Now where do I go with the problem? Do I have to set up my four junction equations?

 

[gneill]

Good effort. A couple of small points though. For Loop1, the voltage should be positive on the LHS of the equation, and for Loop3, the second term should be 6(I3 - I1).

So your three equations should look like:

Loop1: 20V = 3(i1 - i2) + 6(i1 - i3)
Loop2: 0 = 3(i2 - i1) + 4i2 + 20(i2 - i3)
Loop3: 0 = 1i3 + 6(i3 - i1) + 20(i3 - i2)

That's all you need to solve for the loop currents i1,i2, and i3. Three equations in three unknowns. You can use substitution or set up Cramer's rule.
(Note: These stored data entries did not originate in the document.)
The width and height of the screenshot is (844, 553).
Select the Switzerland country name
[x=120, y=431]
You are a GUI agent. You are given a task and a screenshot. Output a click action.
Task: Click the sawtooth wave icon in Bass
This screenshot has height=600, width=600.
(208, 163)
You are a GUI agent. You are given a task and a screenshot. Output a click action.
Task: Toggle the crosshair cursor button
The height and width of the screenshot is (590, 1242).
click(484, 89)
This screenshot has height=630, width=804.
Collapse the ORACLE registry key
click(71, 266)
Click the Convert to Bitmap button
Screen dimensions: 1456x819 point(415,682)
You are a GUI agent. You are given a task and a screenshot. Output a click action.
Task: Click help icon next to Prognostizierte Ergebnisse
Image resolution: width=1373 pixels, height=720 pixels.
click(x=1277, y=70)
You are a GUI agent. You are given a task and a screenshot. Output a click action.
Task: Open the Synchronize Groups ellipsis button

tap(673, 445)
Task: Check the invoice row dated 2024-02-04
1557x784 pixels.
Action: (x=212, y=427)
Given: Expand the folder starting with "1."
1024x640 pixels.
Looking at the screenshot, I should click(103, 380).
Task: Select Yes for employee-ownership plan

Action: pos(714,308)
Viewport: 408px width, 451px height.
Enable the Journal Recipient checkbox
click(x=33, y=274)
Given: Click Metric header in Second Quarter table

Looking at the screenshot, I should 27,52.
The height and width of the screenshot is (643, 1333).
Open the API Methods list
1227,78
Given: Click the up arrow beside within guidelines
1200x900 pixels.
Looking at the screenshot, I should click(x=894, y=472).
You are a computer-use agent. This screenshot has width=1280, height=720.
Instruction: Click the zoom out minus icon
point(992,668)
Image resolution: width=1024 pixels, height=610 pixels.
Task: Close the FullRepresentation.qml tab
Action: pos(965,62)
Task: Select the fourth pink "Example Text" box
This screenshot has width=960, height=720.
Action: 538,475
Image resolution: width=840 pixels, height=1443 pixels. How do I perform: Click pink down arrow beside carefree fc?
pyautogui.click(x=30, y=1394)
Once you have the currents, to find the current through the 20 Ohm resistor just take note of which loop currents flow through it and add accordingly.

 

[mopar969]

I do not know how to do cramers rule but I tried substitution and did not get anything to cancel to one term.

 

[gneill]

Hmm. I thought you knew how to use Cramer's rule. Well, you have three equations in three unknowns so it should just be a matter of algebra. You'll have to show your work in order for us to see where it's going wrong.

 

[mopar969]

I I think I found my error by using substitution and I now got
I1 = 670/39
I2 = 10/39
I3 = 740/39

Are these correct and if so how do I now go about finding the current that flows through the 20 ohm resistor?

 

[gneill]

Your values don't look right. Some of the numbers in the fractions look as though they belong though... so it's likely just a small error that's tripping you up. Why don't you post the steps?

 

[mopar969]

Sorry I was looking at another problem of mine when I typed that the answers I got were
I1 = 80/33
I2 = 10/3
I3 = 10/33

 

[gneill]

No, that's not correct either. I think you'd best post your solution steps.